An Luxus fehlt es auf Santa Cristina nicht. Auf der Insel im Norden der venezianischen Lagune steht ein renoviertes Herrenhaus aus dem 19. Jahrhundert, die Gäste können sich über vier Etagen verteilen. Ein Kamin sorgt auf der großen Terrasse für Wärme, sollte trotz des mediterranen Klimas ein kaltes Lüftchen aufziehen. Und kommt der Drang auf, statt auf der ruhigen Insel zu entspannen, lieber durch die Gassen Venedigs zu schlendern, steht für den Ausflug das Boot im eigenen Bootshaus bereit.
Es ist ein eindrucksvoller Einblick in die Welt des Reichtums, den eine Anzeige von Venice Sotheby’s International Realty bietet. Der Luxusimmobilienmakler ist dafür zuständig, die Privatinsel des bereits verstorbenen Gernot Langes-Swarovski zu verkaufen.
Auf dem Preisschild stehen 24 Millionen Euro. Auftraggeber ist die Privatstiftung Segnal, die Langes-Swarovski vor seinem Tod 2021 gegründet hat, um das familiäre Vermögen zu verwalten.
29 Hektar als Rückzugsort
Er war der Urenkel Daniel Swarovskis, Gründer des gleichnamigen Kristallimperiums aus Tirol. Langes-Swarovski war selbst mehrere Jahrzehnte lang in der Geschäftsführung und trug wesentlich dazu bei, Swarovski zu einem der weltweit erfolgreichsten Schmuckkonzerne zu formen. Zwei Milliarden Euro Umsatz machte Swarovski im vergangenen Jahr, die Läden sind in den Einkaufsstraßen von Tokio bis London vertreten. Das Unternehmen ist weiterhin im Familienbesitz.
Dieser Text stammt aus der Frankfurter Allgemeinen Sonntagszeitung.
Der Österreicher erwarb die Insel Santa Cristina im Jahr 1986. Die Insel erstreckt sich über eine Fläche von insgesamt 29 Hektar. Doch von Luxus war die Insel damals weit entfernt, wenn man den Erzählungen glaubt. Sie soll heruntergekommen und die Teiche verschlammt gewesen sein. Zudem war die Insel vom Hochwasser bedroht. Der neue Eigentümer aber ließ sie aufschütten und neu bepflanzen. Anfangs diente die Insel der Familie als privates Feriendomizil und als Rückzugsort vom stressigen Alltag. Von den Bergen Tirols aus ist es immerhin nicht allzu weit bis ans Meer nach Venedig.

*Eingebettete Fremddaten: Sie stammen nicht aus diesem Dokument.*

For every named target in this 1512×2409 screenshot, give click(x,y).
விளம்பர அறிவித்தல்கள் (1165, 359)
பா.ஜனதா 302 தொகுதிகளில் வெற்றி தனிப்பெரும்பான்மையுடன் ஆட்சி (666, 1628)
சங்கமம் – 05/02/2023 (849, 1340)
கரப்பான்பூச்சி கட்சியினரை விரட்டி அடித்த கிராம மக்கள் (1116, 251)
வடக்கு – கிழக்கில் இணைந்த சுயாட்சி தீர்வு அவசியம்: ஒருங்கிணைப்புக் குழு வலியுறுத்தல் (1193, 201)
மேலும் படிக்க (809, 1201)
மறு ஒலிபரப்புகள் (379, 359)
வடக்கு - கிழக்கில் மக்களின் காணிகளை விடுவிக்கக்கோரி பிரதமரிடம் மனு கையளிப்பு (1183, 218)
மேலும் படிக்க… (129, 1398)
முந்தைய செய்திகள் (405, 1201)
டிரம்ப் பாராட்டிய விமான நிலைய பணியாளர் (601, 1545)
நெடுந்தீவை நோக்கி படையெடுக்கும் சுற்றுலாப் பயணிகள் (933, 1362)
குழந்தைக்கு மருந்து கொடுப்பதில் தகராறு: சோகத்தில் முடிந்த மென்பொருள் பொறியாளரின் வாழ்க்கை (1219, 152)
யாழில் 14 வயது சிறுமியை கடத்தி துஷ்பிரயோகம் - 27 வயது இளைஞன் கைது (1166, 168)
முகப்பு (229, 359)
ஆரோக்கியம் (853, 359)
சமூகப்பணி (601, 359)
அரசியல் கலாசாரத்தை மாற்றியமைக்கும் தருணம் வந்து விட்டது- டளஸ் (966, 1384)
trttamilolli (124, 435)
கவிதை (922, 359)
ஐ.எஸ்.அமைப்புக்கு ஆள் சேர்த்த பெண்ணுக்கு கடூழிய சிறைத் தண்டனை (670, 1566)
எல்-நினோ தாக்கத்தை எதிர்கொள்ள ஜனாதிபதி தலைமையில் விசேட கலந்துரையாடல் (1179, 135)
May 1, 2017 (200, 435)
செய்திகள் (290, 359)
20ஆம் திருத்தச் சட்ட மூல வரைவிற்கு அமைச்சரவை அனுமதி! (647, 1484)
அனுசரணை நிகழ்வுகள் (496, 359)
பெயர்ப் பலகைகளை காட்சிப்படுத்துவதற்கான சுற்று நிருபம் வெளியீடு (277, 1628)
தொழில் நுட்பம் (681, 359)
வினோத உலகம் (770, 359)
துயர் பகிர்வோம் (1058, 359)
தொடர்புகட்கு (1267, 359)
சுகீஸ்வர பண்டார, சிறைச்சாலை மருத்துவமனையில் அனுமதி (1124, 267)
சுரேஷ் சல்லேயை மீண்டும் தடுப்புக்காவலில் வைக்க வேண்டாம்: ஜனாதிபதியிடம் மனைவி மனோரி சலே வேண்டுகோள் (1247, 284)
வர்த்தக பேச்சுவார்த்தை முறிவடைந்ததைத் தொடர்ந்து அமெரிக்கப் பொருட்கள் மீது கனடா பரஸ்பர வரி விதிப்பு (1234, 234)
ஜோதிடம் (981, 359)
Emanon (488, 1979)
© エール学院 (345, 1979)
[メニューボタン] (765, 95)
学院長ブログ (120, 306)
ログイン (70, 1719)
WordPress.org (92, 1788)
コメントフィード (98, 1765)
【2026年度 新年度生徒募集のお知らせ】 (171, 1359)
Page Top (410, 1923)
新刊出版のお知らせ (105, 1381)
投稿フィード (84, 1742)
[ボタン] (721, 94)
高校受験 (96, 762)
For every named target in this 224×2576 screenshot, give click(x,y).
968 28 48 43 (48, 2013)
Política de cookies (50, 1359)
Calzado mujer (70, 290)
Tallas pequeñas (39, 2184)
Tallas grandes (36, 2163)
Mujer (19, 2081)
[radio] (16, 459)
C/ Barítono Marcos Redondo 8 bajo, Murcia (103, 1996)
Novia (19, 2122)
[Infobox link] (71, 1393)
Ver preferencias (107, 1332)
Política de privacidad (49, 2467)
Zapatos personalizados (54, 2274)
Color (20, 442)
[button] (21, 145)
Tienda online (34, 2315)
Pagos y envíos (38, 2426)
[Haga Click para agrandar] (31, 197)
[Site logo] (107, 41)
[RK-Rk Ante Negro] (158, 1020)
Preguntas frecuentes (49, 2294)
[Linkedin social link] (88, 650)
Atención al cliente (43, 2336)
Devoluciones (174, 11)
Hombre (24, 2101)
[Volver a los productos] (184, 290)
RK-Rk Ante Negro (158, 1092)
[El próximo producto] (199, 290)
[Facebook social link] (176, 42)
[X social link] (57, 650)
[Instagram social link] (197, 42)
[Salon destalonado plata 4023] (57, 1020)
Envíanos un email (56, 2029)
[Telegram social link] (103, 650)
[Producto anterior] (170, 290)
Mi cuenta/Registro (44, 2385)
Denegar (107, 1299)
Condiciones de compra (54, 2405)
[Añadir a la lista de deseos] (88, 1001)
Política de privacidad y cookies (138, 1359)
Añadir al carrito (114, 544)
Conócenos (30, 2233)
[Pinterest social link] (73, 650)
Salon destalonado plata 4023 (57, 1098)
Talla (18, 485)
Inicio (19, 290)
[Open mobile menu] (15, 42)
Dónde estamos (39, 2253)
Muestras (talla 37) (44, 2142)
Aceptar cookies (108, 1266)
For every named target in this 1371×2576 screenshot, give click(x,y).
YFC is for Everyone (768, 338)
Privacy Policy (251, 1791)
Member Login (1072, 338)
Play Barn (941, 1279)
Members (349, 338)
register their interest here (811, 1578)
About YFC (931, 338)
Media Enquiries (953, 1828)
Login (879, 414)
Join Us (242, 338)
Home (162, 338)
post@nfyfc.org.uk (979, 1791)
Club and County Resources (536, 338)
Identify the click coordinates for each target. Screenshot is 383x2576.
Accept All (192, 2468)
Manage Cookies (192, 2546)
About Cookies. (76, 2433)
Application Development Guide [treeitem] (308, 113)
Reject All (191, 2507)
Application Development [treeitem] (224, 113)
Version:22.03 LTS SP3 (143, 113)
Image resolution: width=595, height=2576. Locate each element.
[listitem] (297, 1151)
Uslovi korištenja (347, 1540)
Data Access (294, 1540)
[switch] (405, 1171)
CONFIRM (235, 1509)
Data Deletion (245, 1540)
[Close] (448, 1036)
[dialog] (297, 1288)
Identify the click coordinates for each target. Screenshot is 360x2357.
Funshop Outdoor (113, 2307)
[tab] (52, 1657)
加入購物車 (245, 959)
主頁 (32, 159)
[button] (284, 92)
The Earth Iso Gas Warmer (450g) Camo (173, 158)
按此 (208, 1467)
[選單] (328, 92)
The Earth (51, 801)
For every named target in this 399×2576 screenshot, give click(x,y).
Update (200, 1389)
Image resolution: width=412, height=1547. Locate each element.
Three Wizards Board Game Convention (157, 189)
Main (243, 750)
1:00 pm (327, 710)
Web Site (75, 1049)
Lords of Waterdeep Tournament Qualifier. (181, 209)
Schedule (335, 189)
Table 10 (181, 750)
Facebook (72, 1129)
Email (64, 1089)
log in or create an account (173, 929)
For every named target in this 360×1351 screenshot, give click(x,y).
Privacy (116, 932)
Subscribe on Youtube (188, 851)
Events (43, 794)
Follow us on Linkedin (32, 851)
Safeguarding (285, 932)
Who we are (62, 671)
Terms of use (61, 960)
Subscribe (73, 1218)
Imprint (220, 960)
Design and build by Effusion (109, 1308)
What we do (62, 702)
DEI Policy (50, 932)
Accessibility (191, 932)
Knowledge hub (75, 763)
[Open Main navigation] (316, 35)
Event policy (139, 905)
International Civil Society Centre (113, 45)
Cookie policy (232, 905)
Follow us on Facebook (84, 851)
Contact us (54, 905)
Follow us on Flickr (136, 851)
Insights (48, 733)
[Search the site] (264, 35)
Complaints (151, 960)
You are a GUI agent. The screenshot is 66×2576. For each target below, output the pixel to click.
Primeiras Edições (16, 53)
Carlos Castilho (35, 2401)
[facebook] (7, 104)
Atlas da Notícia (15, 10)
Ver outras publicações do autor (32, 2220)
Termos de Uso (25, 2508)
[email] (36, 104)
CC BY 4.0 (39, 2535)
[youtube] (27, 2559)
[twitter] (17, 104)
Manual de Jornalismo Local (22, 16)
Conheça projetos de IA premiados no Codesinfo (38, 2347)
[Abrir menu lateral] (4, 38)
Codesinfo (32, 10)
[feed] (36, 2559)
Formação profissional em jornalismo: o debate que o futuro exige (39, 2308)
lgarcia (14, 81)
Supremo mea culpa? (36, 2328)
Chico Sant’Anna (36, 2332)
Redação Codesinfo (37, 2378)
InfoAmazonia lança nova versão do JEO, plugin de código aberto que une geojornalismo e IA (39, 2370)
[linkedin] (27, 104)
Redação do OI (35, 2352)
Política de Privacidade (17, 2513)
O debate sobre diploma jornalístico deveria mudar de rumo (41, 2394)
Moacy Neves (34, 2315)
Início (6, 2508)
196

Im Laufe der Jahre aber begann sich Langes-Swarovskis Stiefsohn René Deutsch um die Insel zu kümmern. Der Geschäftsmann öffnete die Insel für zahlungskräftige Urlauber. Wer wollte, konnte mehrtägige Yoga-Aufenthalte buchen oder die Insel für Hochzeiten mieten. Auf der Plattform Instagram finden sich Bilder von romantischen Trauungen und Gästen in Feierstimmung. René Deutsch gab mehreren Medien Interviews und schilderte sein großes Glück auf der Insel.
Auf der Insel wird Weinbau betrieben
Neben dem Haupthaus und dem Bootshaus befinden sich auf Santa Cristina noch ein Bauernhaus und eine Kapelle. Zwar ist die Insel naturgemäß von Wasser umgeben, zum Schwimmen aber eignet sich trotzdem der eigene Pool besser. Von der Villa aus führt schnurstracks ein Weg aus roten Pflastersteinen ins kühle Nass.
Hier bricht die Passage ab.